A gentleman is explaining that quality art comes from the dark and pining minds of people who feel they don’t belong in their artistic community. He expresses that being called an artist was the worst thing anyone could have said to him as it gave him a sense of accomplishment where he felt he didn’t need to try anymore. This spoke to me immensely.
Almost all the time do I feel inadequate as a writer – I’m currently at the stage where I’m looking back at my draft thinking ‘Oh lord, what am I doing with my life?’
The HONY post made me remember that despite the struggles and the deep down festering shortfall, I actually enjoy being a student. I enjoy inspiration from what seems like this intangible and unreachable quality of others.

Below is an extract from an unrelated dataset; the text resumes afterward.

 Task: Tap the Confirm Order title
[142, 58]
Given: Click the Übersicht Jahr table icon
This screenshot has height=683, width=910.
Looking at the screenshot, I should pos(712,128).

A few nights ago my husband showed me a video on Facebook of a woman singing and playing bass with an insane level of talent that makes playing funk bass look easy (I’m so sorry, Facebook refreshed and I couldn’t find the link to post here). I watched it and thought – yep I’m done, don’t need to play music when there’s talent like that *flips table*. However that artist is probably looking up to her own idols and thinking…
We need to be students ALL THE TIME. I must like it; I went back to uni a second time which was like me volunteering to be dunked underwater by a perpetual motion engine. So there has to be something appealing in the suffering student.
My student self:
Listening to my sister talk about how every movement the rider makes on a horse is critical to the rider’s success – not just because she knows what she’s talking about, but how she speaks as the young woman she’s turning into.
Walking around the Musée d’Orsay and not only taking in the artists, but taking in the excitement and explanations of my cousin that has her own passions for the paintbrush.
Listening to my family talk about the past including their outfits, hair, drunken shenanigans, travel, and domestic violence.
Walking up the tight tower stairs of the Arc de Triomphe, Notre Dame, The Vatican and the York Minster knowing others did eons ago.
Pouring a pint at the Guinness Storehouse.
When my husband plays guitar.
Listening to a pianist play to three people in Venice.
Meeting WA author Norman Jorgenson at the hotel bar while on my honeymoon and asking loads of probable dumb questions.
Standing in one of my in-laws’ paddocks in the Wheatbelt.
Watching my friend’s Snapchats about his PHD in science and having no idea what he’s on about.
Jumping off a cliff.
Watching my sister-in-law make her own mayo and serve it in a vintage jar like it’s no big deal.
I could go on and on and on. Maybe it’s not so bad to be found wanting.